Damn. I think I heard this argument somewhere before.
Anyway, whose fault is it that we're losing Iraq, according to Kirby?
You got it! Feminists!
(I was thinking Clinton, too, but don't worry, he's next, I'm sure.):
Kirby sez:
"There's a neat book called The Vacant Chair by a historian named Reid Mitchell. He argues that the Civil War was won by the greater will of the mothers of the north to sacrifice their sons for the cause.
"A good woman nurtured, and her nurture was the means by which boys and men had good moral sense inculcated" (74-75) Oxford UP, 1993.
I think feminism vitiated women's sense
a. of the value of American culture
b. of the necessity of war
c. created women like Cindy Sheehan, who are now legion
Very few moms have the toughness of W.'s mother*. Very very few. And it's the women's will that matters. What men do is mostly to please mom.

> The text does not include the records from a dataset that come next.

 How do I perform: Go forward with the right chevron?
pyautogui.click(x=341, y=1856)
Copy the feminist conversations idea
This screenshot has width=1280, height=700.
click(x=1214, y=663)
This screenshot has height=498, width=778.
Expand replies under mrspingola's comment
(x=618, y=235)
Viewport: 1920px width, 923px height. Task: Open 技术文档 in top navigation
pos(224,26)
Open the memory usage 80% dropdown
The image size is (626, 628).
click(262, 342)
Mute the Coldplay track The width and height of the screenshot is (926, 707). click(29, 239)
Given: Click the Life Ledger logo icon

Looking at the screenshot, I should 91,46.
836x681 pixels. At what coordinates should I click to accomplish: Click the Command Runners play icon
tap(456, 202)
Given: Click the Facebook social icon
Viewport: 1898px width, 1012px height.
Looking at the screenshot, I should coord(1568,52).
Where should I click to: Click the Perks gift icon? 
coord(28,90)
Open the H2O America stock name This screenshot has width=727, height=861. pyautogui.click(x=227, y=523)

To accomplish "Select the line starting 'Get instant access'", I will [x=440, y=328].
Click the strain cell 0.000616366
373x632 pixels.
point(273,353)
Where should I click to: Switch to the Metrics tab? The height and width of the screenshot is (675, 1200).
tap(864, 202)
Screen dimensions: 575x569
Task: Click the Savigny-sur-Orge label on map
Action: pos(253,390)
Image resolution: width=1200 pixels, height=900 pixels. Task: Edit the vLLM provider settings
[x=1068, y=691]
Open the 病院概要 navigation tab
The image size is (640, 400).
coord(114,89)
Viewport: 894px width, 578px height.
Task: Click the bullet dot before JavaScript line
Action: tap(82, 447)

If mom says grow your hair long and take drugs, that's what the men do.
If mom says, defend your country: the men and boys will. That's why at the top of the Civil War monuments it's always a woman holding the flame of liberty.
Reid Mitchell argues that the mothers of the north never caved, but that the women of the south did cave. They wanted their men home, and so they went. That's the story of a film like Cold Mountain. She wanted her man home. He went, and he went in the hundreds of thousands. And the war ended.
"Soldiering leaves the chair vacant; death while soldiering leaves the chair more vacant still" (xiv).
The vacant chairs of the north were not put away. There was always a place for the soldier. Something happened between then and now: Cindy Sheehan is a bigger part of the mystery than we currently believe. She's part of a new generation of women who were trained to believe that war can not be moral and that their job is to prevent it at any cost."
Althouse's blog is here.
http://althouse.blogspot.com/
Kirby's comment is under the post comparing the Iraqi War to the Civil War.
Card's essay is all over the web -- apparently Rush gave him a mention and the Wingers got all hot for him. Just go to Google Blog Search and put in Scott Card and "only issue" and "this election" and it will come up.
(*Of course, as a later commentor points out, one TINY problem with Kirby's theory is that George W. never actually WENT to any war, but never mind, never mind!)